Reviewed by Libby
For such a delightfully entertaining novel, Miss Dreamsville and the Collier County Women’s Literary Society (October 2012), in my opinion, is not an impressive title. However, readers shouldn’t be dissuaded. Just as the adage says not to judge a book by its cover, one should not judge this book by its title.
Set in the 1960s, Hearth’s fictional debut is a story about a group of book lovers who meet to discuss books and life. When Jackie Hart moves from Boston to Naples, Florida she decides to ask the local library to help her start a women’s literary society. An interesting mix of outcasts and misfits show up at the first meeting.
Hearth’s cast of characters are both lovable and unforgettable. The narrator, Dora Witherspoon, is a life-long Florida resident who works at the post office and rescues turtles in her spare time. She hears about the literary society from Jackie. With the help of the town’s librarian, informational flyers, and word-of-mouth, Jackie spreads the news and attracts a total of seven people.

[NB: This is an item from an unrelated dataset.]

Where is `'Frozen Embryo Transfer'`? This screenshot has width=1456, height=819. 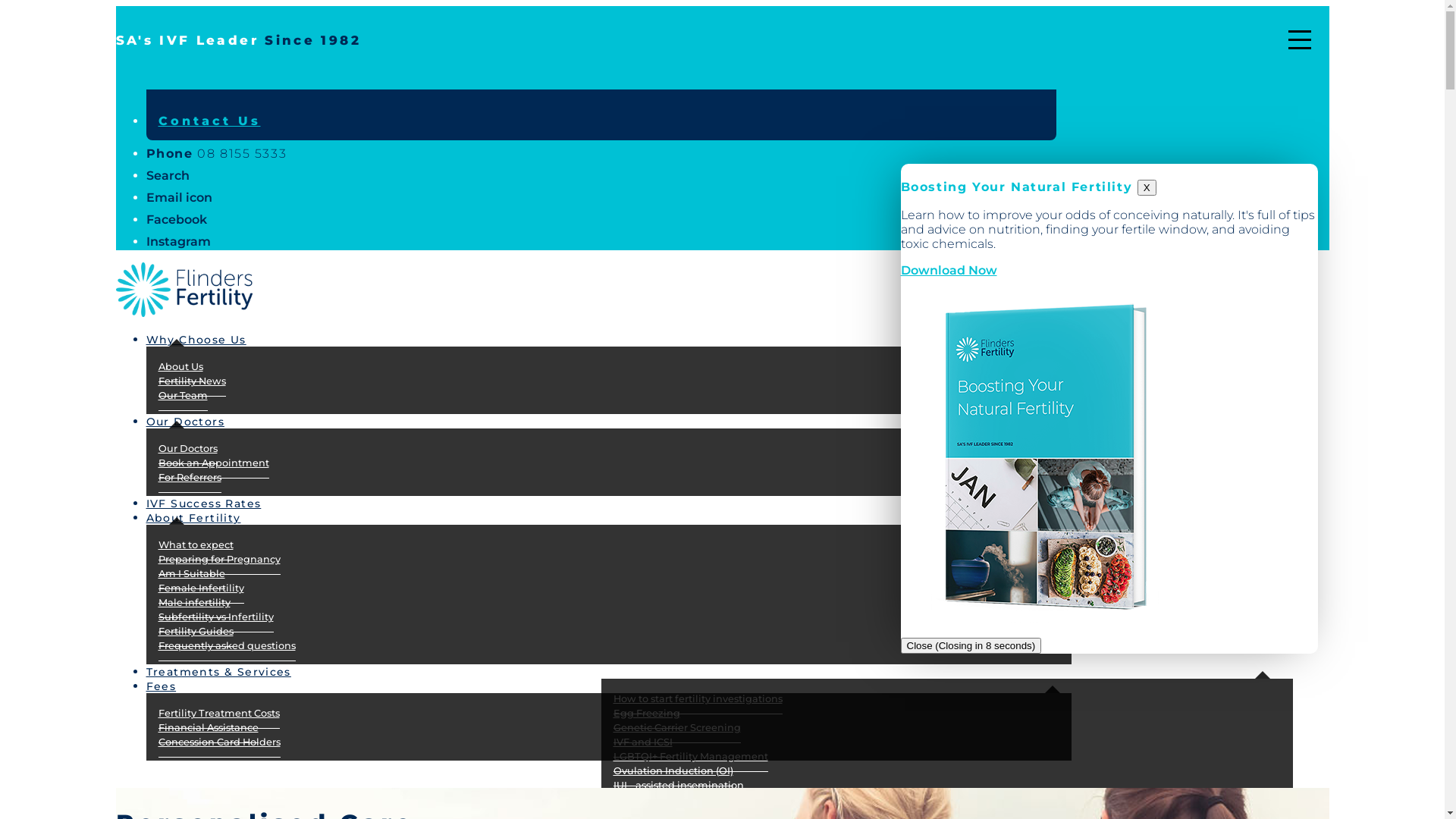 'Frozen Embryo Transfer' is located at coordinates (612, 799).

Plain Jane, a writer who pens sexual articles under a pseudonym, Mrs. Bailey White, a convicted felon who served her jail sentence and is granted early release, Priscilla Harmon, an African American woman who loves to read and yearns to go to college, and the only male member, Robbie-Lee Simpson, whose secrets are not exactly secret, all join the group.
These individuals, brought together by a shared love of books, bond so well. Honestly, I was jealous at times over their connection to each other and their weekly meetings. How neat it would be to belong to a literary society such as the one depicted here. In discussing books and the world around them, they learned a lot about themselves and each other.
The one criticism I have against this book is that it was too short. Of course with 272 pages, this novel doesn’t quite qualify as being very short. But, I found myself losing track of time and setting aside my responsibilities in order to finish this book. If that isn’t a sign of a really good book, then I don’t know what is.
I highly recommend Miss Dreamsville and the Collier County Women’s Literary Society to readers who enjoy heartwarming stories centered on relationships and the everyday interactions of people. Amy Hill Hearth is a wonderful storyteller and an author to watch.